ASSIGNMENT 1:
Edit the stretch of the sumo comments from "3. If this is" through "gums once again!", putting "determined" in place of "motivated".
ASSIGNMENT 2:
In the sumo comments, which two wrestlers are said to have entered together with Oho?
ASSIGNMENT 3:
Carry on the sumo comments from their last sentence.

PROVIDED TEXT:

  1. Not just me then who fears that Takanosho has been hurt again. Could clearly see him clutching his right arm after the bout and didn’t seem able to generate any power with it against Myogiryu.

  2. I want to highlight Takakeisho’s reading of Meisei’s dodge/deflection attempt. Takakeisho established his wave action attack and Meisei sought to take advantage by timing his famous left upper arm parry on the fifth push. Now we learn why Takakeisho starts his pushes with a hikiotoshi-like motion — he either catches and clears his opponents hands out of his path or his opponent avoids the motion thus clearing the path himself. Either way he ends his hands touhcing his opponent’s body just below center mass, ready to raise him up with the big push. But when an opponent tries a dodge as Meisei did here it breaks contact with Takakeisho’s hands, giving him the signal he needs to collect himself.

  3. If this is the result of a little more rest for skipping two matches in July due to covid, I wander what could have happened should Tamawashi had been forced out for a whole basho! The man is strong, motivated and definitely out of gums once again!

  4. “Prior to Aki, [Oho] had not shown himself to be a strong rikishi.” That’s a bit harsh. No one claws his way all the way up to Makuuchi at age 22 without having shown himself to be a strong rikishi.

    Tochinoshin was so focused on warding off a possible maemitsu grip that he ceded all momentum to Endo.

    Even for Ichinojo, attempting to defeat Kiribayama in an endurance contest usually is unwise.

    Shodai now has the field right where he wants them!

    • I compare him to others who blasted their way to the top of the rank and file without slowing down. The hype around him was that big. I wold love nothing more for him to develop into a driving force for the next generation.

      • I agree with you, that Oho failed to realize his potential so far, but I also think you are too harsh. He entered together with Hoshoryu and Kotoshoho. Surely Hoshoryu is ahead now in rank and overall level of his sumo, but Kotoshoho, the guy who looked like a safe bet to hit Sanyaku in early 2021 has completely lost his ever since that hatsu basho in 2021.
        Hoshoryu sure has his learning experiences, but he rarely plunders. Oho used to plunder all the time. This basho he seems just way more focused and controlled. No unneccesarry stupid pulls, no reckless uncontrolled launching forward, no checking the front rows for some cute girls, like last basho …
        I hope he can keep this up and make this his break out basho. I think some confidence can greatly boost him.

DATASET:
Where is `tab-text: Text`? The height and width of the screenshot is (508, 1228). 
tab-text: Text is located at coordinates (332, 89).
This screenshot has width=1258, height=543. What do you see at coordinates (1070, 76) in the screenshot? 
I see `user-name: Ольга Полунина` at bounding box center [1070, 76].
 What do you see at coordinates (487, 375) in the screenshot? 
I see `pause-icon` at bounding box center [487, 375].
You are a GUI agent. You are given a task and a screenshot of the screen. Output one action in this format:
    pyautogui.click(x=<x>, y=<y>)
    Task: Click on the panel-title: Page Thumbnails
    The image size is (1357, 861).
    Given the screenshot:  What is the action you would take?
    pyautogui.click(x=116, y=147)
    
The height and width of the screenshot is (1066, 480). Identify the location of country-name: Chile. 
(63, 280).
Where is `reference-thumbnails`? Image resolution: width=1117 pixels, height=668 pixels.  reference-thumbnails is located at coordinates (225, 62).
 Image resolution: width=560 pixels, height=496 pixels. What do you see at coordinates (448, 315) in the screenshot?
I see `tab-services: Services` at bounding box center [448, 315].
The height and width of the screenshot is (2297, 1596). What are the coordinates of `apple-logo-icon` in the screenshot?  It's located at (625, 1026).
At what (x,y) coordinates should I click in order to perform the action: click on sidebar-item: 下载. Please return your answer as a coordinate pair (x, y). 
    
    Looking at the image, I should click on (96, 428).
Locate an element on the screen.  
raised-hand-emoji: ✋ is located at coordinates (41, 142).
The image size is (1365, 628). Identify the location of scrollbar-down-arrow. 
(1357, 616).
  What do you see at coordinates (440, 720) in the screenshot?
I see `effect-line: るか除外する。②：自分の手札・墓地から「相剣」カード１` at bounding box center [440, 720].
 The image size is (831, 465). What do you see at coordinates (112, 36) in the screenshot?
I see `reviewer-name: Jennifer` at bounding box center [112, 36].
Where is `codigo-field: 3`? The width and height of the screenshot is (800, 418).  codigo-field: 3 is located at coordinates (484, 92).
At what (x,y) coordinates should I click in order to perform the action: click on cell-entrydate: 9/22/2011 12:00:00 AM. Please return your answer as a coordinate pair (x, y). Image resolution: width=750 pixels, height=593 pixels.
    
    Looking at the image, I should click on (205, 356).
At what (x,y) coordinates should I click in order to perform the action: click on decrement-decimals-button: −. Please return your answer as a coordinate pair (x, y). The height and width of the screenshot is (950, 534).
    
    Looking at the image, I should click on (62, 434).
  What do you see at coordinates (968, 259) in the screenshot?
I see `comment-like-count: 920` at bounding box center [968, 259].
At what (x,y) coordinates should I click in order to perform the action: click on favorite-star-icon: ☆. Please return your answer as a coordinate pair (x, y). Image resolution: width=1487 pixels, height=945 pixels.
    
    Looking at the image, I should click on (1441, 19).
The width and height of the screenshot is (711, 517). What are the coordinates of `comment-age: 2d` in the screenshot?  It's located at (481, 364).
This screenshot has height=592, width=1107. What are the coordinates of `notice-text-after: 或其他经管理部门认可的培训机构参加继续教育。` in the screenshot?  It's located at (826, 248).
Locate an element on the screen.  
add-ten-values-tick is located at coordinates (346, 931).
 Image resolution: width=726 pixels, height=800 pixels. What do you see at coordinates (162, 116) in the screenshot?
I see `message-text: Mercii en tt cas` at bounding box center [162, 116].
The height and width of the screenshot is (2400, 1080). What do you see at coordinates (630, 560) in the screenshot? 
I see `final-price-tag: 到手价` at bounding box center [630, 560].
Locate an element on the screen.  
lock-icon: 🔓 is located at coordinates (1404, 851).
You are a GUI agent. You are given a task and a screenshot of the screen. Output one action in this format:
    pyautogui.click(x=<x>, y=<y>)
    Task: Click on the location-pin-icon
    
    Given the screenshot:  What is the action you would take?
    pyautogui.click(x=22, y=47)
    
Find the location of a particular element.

ANSWER SECTION 1:
3. If this is the result of a little more rest for skipping two matches in July due to covid, I wander what could have happened should Tamawashi had been forced out for a whole basho! The man is strong, determined and definitely out of gums once again!

ANSWER SECTION 2:
Hoshoryu and Kotoshoho.

ANSWER SECTION 3:
  5. We have already been treated to some fabulous edge-of-the-ring dodges and spins to victory this tournament. There was Ura’s matador move against Daiesho, there was Kiribayama’s double spin against Shodai. But I think Nishikifuji today may be the best of the bunch. Of all the many many things I love about Sumo, a perfect pirouette on the straw bales by a dude weighing c.150kg is perhaps what I love most. And it was made all the sweeter by the fact that Sumo-Elvis had pulled the henka. My only complaint is that it ended up being listed as Hatakikomi – for this was no slap-down. It was a victory by pure spinny-spinny. I think a new Kimarite is needed to describe such occasions when an opponent is so bewildered and hypnotised by a rikishi’s spinning motion that they voluntarily fling themselves from the dohyo.

  6. Shodai looks so forlorn. Is he still following Hakuho’s advice to warm up? If so that is not the magic solution.

    Tamawashi, at thirty-seven looks unstoppable.

  7. Terunofuji has a couple of Foils and Tamwashi is one of them, he just seems to struggle Vs the Veteran. I wouldn’t count out Fuji yet.

    Ichinojo looks like he’s gone back to being Snorlax.

    Mitakeumi was having none of of Ura’s Games. In, Trap, Push, Win.

    Takakeisho Showed Meisei who the Wave action Sumo master is. Love it. Though I was impressed with Meisei to stand in there for so long before Taka could dislodge him.

    Shodai when he is Kadoban is Chaos incarnate. Shodai when he is safe is a wet napkin in a hurricane.

    Is it me, or does it seem the judges are really reluctant to call a monoii? Every day this week there have been some matches that just like they should of been one, you can even hear it in the crowd waiting for the call that never came. Has there been a Monoii this basho in the top division yet?